On Sun, 2019-02-10 at 09:35 -0700, Jens Axboe wrote:
> On 2/10/19 9:25 AM, James Bottomley wrote:
> > On Sun, 2019-02-10 at 09:05 -0700, Jens Axboe wrote:
> > > On 2/10/19 8:44 AM, James Bottomley wrote:
> > > > On Sun, 2019-02-10 at 10:17 +0100, Mikael Pettersson wrote:
> > > > > On Sat, Feb 9, 2019 at 7:19 PM James Bottomley
> > > > > <James.Bottomley@xxxxxxxxxxxxxxxxxxxxx> wrote:
> > > >
> > > > [...]
> > > > > > I think the reason for this is that the block mq path
> > > > > > doesn't feed the kernel entropy pool correctly, hence the
> > > > > > need to install an entropy gatherer for systems that don't
> > > > > > have other good random number sources.
> > > > >
> > > > > That does sound plausible, I admit I didn't even consider the
> > > > > possibility that the old block I/O path also was an entropy
> > > > > source.
> > > >
> > > > In theory, the new one should be as well since the rotational
> > > > entropy collector is on the SCSI completion path. I'd seen
> > > > the same problem but had assumed it was something someone had
> > > > done to our internal entropy pool and thus hadn't bisected it.
> > >
> > > The difference is that the old stack included ADD_RANDOM by
> > > default, so this check:
> > >
> > > if (blk_queue_add_random(q))
> > > add_disk_randomness(req->rq_disk);
> > >
> > > in scsi_end_request() would be true, and we'd add the randomness.
> > > For sd, it seems to set it just fine for non-rotational drives.
> > > Could this be because other devices don't? Maybe the below makes
> > > a difference.
> >
> > No, in both we set it per the rotational parameters of the disk in
> >
> > sd.c:sd_read_block_characteristics()
> >
> > rot = get_unaligned_be16(&buffer[4]);
> >
> > if (rot == 1) {
> >
> > blk_queue_flag_set(QUEUE_FLAG_NONROT, q);
> >
> > blk_queue_flag_clear(QUEUE_FLAG_ADD_RANDOM, q);
> > } else {
> >
> > blk_queue_flag_clear(QUEUE_FLAG_NONROT, q);
> >
> > blk_queue_flag_set(QUEUE_FLAG_ADD_RANDOM, q);
> > }
> >
> >
> > That check wasn't changed by the code removal.
>
> As I said above, for sd. This isn't true for non-disks.

Yes, but the behaviour above doesn't change across a switch to MQ, so I
don't quite understand how it bisects back to that change. If we're
not gathering entropy for the device now, we wouldn't have been before
the switch, so the entropy characteristics shouldn't have changed.
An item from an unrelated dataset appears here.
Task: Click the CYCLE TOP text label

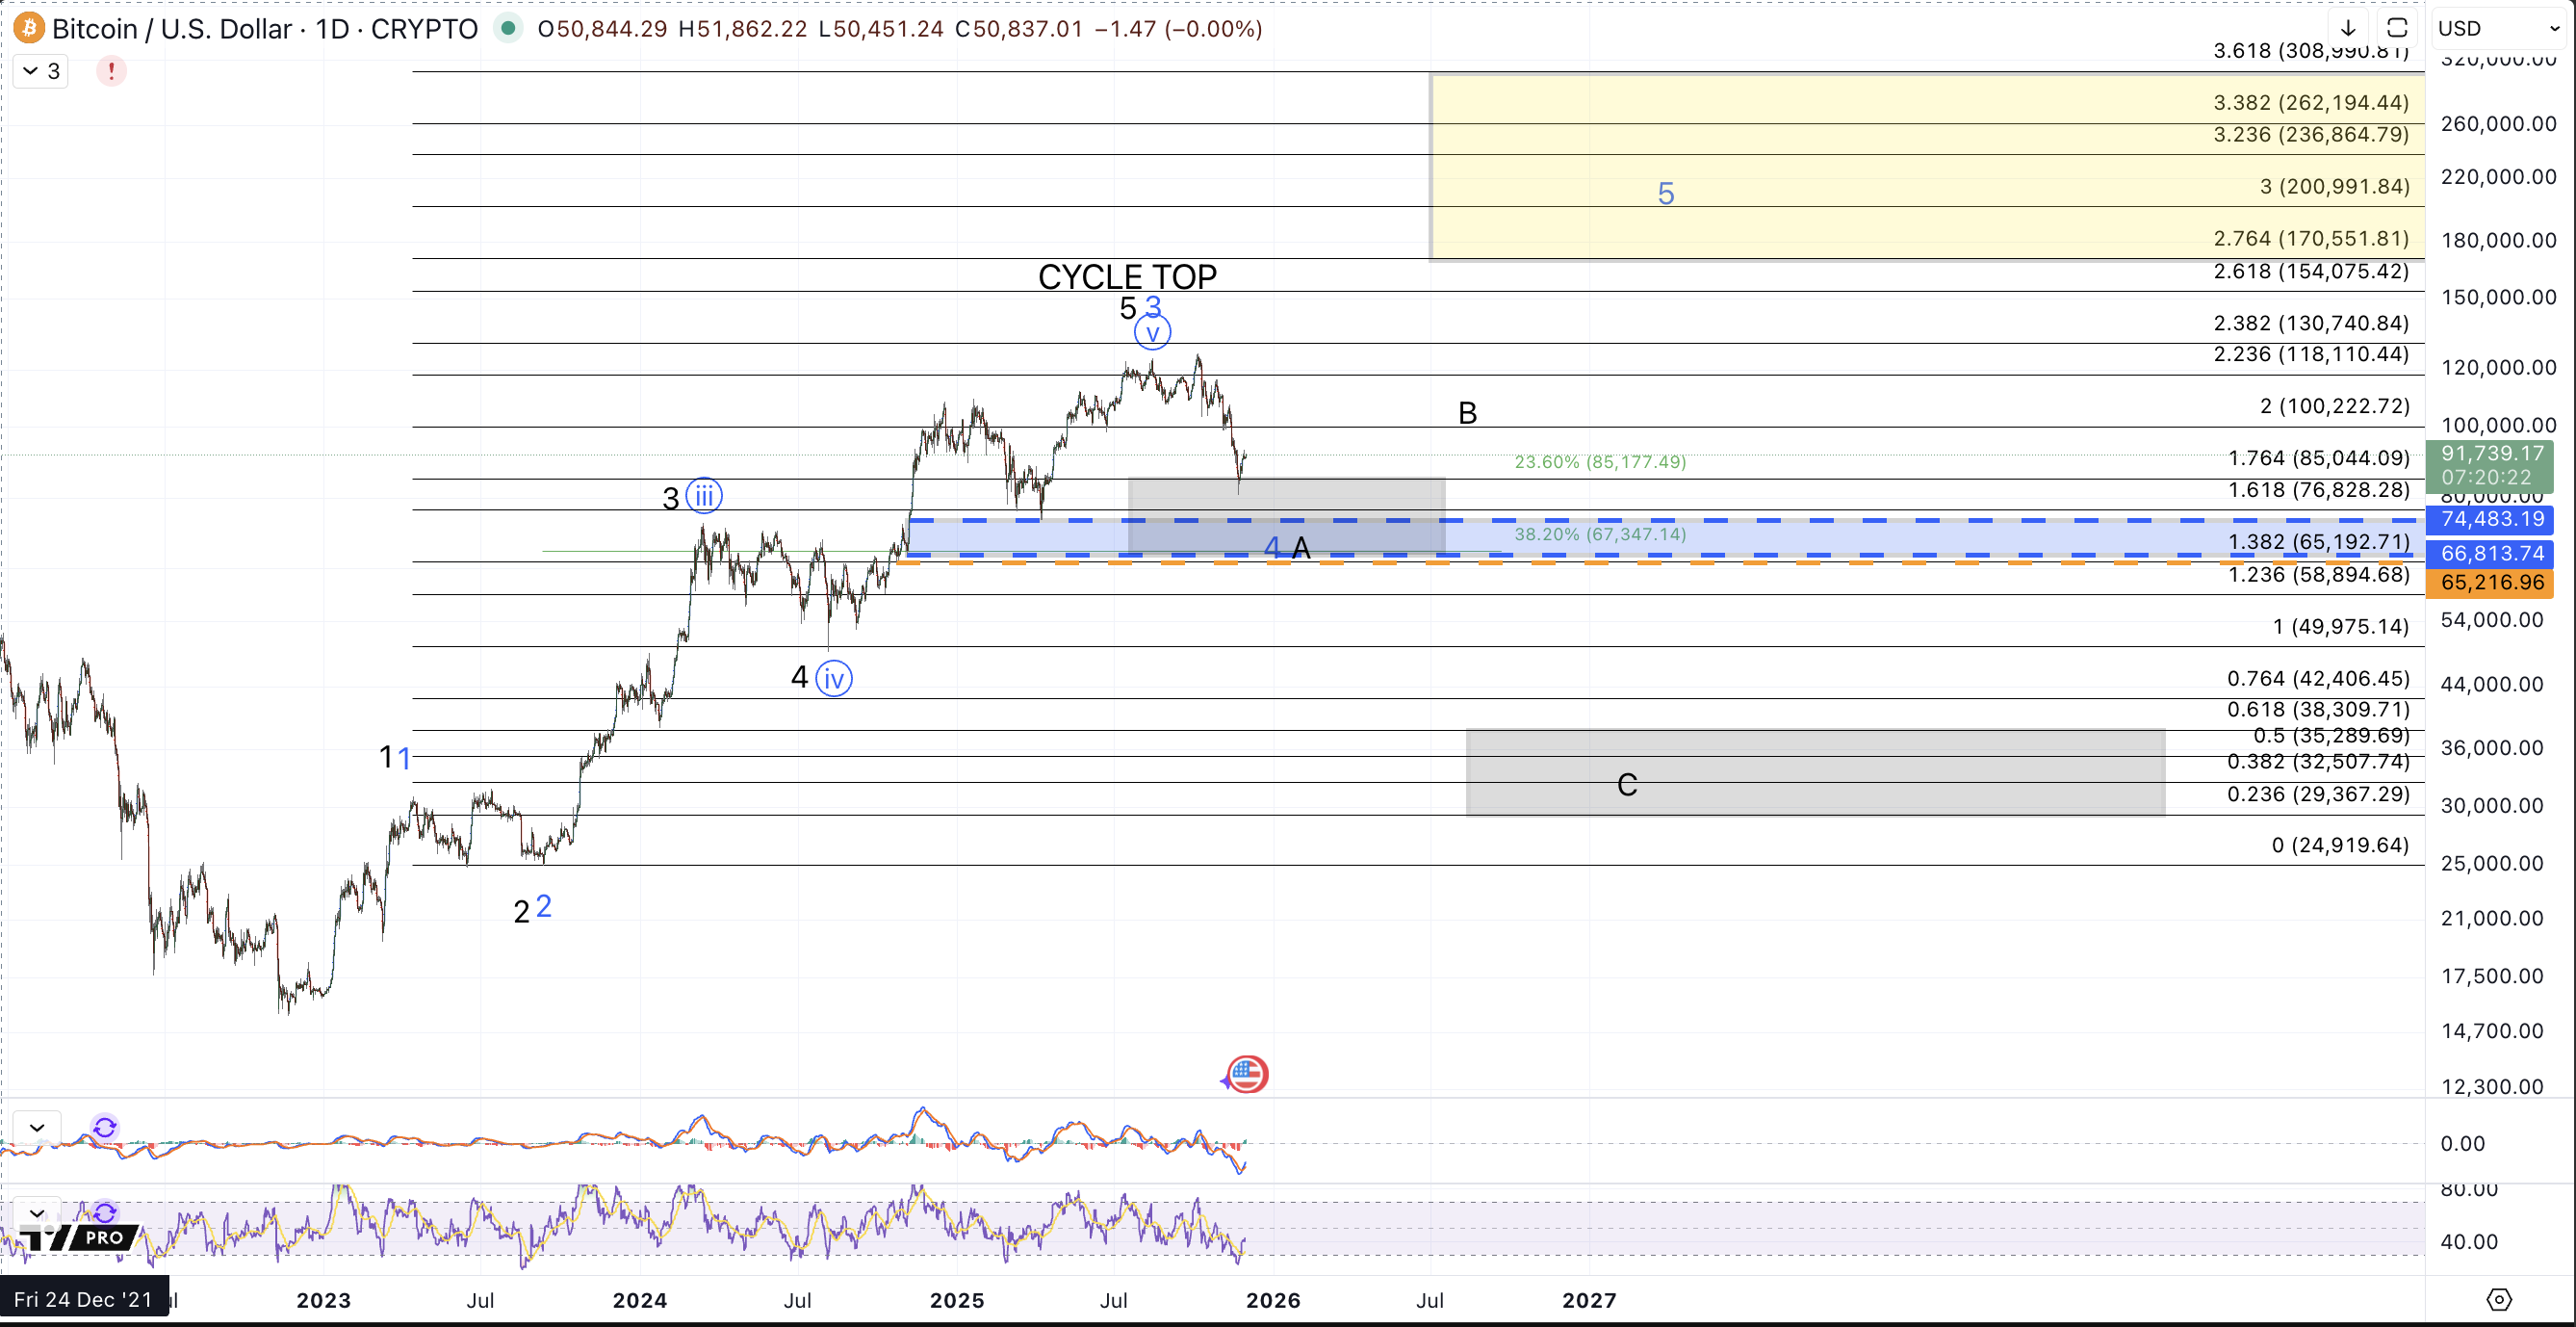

> > Although I suspect it should be unconditional: even SSDs have what
> > would appear as seek latencies at least during writes depending on
> > the time taken to find an erased block or even trigger garbage
> > collection. The entropy collector is good at taking something
> > completely regular and spotting the inconsistencies, so it won't
> > matter that loads of "seeks" are deterministic.
>
> The reason it isn't is that it's of limited use for SSDs where it's a
> lot more predictable. And they are also a lot faster, which means the
> adding randomness is more problematic from an efficiency pov.

But that's my point: our entropy extractor is good at weeding out
predictable signals. Fine, it won't extract any entropy if the disk
seek time is entirely regular, but it won't contaminate the entropy
pool. The computational delay, I grant ... it takes a while to
determine if any entropy is present in the signal.

What about feeding it with something like discard timings, which should
be much less predictable.

James